CSS classes can serve multiple purposes when building web pages, which sometimes leads to ambiguity. In fact, this ambiguity is often the cause of arguments over when it’s appropriate to use CSS classes. For example, is it ok to use various classes in the snippet below?:

<input type="textbox" class="input-large pull-left error data-address-zip"/>

Before we can answer that question, it’s important to understand when and why CSS classes are used.

1. Layout

First, CSS classes can be used impact the positioning of an element on a screen:

Back in the day, layout used to be somewhat of a black art. This was partly driven by (sometimes severe) browser limitations and partly by a lack of a consistent approach to laying out elements.
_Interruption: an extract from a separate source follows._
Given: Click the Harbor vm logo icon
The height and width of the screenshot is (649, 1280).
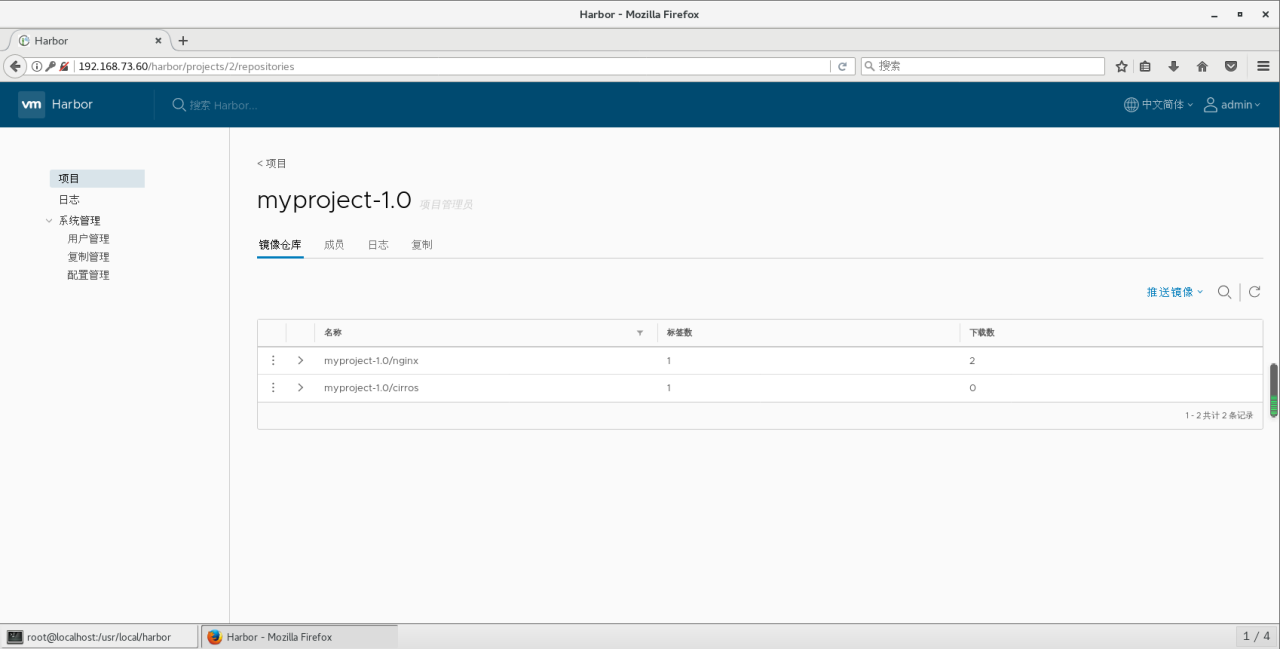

Things changed with the introduction of grid based systems like Blueprint and 960 Grid. Using a simple set of CSS rules for rows, columns, and gutters, these systems let developers accurately position elements on a page with minimal effort.

The grid approach is not without controversy. One common complaint is that it forces web developers to use unnecessary “container” elements to fit into the grid. That said, the popularity of grid layouts is hard to ignore. Most modern frameworks like Compass and Bootstrap use grid based approaches for layout.

2. Appearance

Second, CSS classes can change the visual appearance of a given element:

Compass has a good selection of appearance styles in Typography and CSS3. Bootstrap’s Base CSS and Components styles cover these as well.

3. Identification

Finally, CSS classes are sometimes used to identify elements on a screen. jQuery made a selector based approach very popular due to its simplicity and consistency.

Classes used to identify elements are useful both in writing JavaScript code as well as writing functional tests. For example, Selenium leverages CSS-based locators to find and manipulate DOM elements.

I should note here two common arguments against using CSS classes to identify elements:

  1. It’s better to use the id attribute instead of CSS classes. It’s both more efficient (for browsers to locate an element by id) and more semantically consistent. This is true, but ids have a very important limitation: you can only have one element per page with a given id.
  2. HTML5 supports data-* attributes which should be used instead of CSS classes. This is definitely a valid argument and, if you don’t have any reservations about browser support, could very well be used instead of CSS classes. In fact, this approach may be preferable because it removes the temptation to style an element based on its semantic attribution.

Bringing It All Together

So, let’s go back to the example I gave in the begginning of the article:

<input type="textbox" class="input-large pull-left error data-address-zip"/>

The first two classes input-large and pull-left are used to size and position the element. Class error is used to modify the appearance. Finally, class data-address-zip is used to identify it.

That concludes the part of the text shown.